Activity ->
Once you find the line below that has "You are a computer-use", output it and every line after it exactly, stopping after the line that has "This screenshot has height=961, width=1120.", with no pictures.

Stored records ->

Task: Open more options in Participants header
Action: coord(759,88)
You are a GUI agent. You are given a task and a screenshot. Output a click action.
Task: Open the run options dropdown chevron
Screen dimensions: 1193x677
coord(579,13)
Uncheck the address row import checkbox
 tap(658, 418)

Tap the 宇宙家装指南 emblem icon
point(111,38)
...
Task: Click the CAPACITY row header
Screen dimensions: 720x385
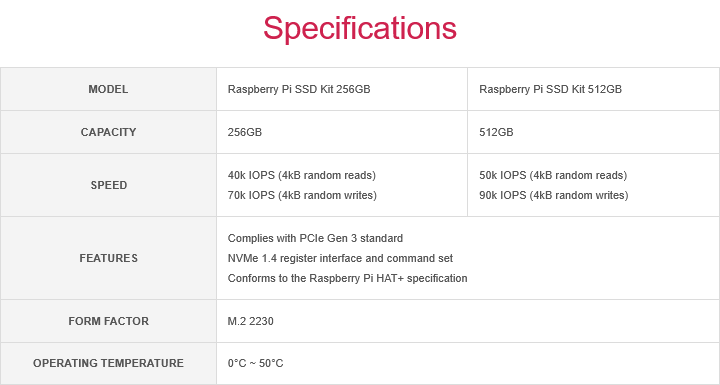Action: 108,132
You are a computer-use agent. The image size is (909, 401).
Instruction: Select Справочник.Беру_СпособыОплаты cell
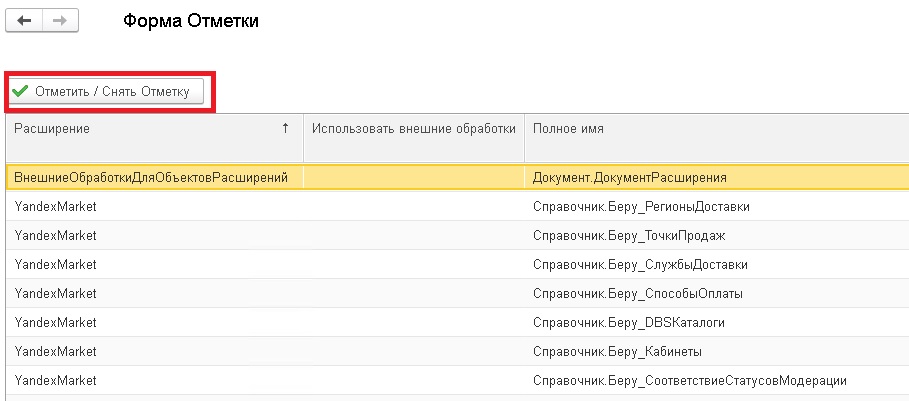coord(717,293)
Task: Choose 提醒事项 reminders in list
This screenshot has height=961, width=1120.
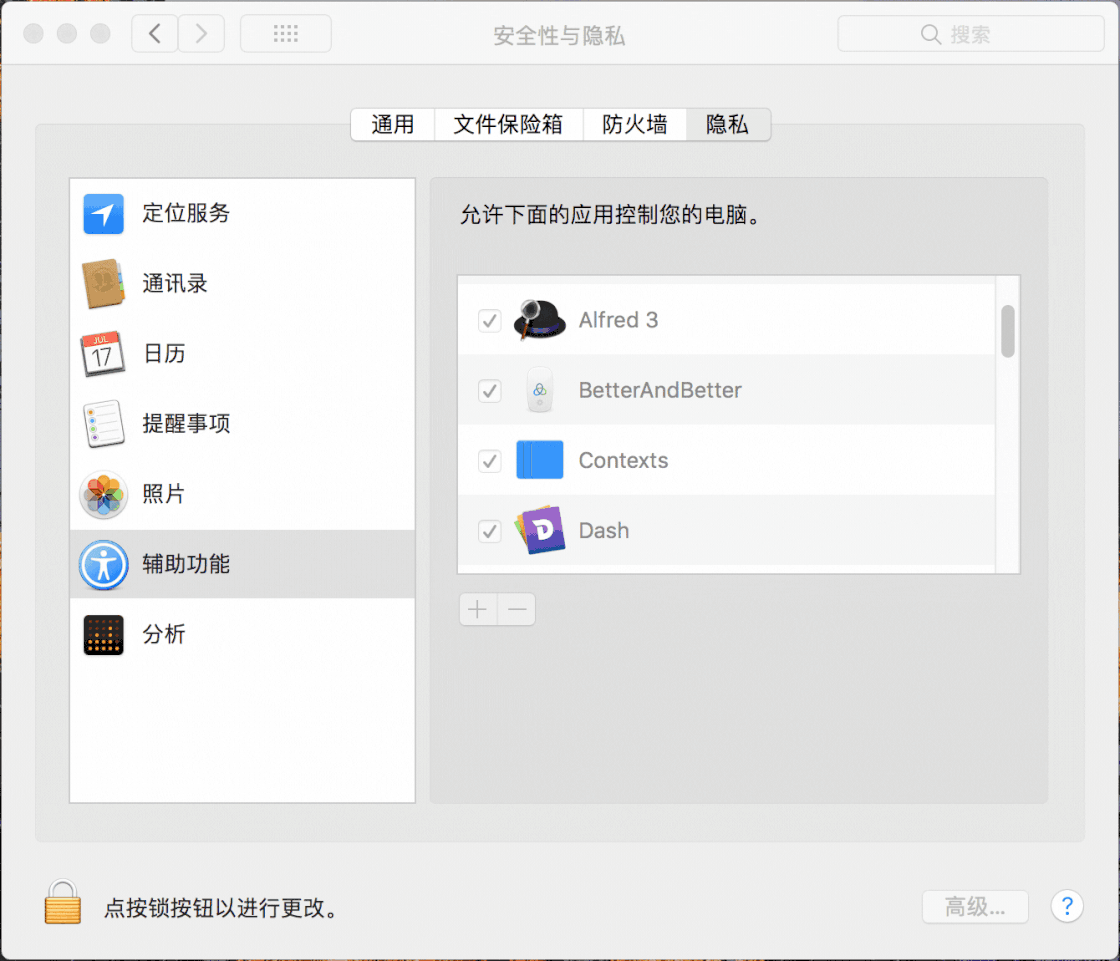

Solution to the problem ->
You are a computer-use agent. The image size is (909, 401).
Instruction: Select Справочник.Беру_СпособыОплаты cell
coord(717,293)
Task: Choose 提醒事项 reminders in list
This screenshot has height=961, width=1120.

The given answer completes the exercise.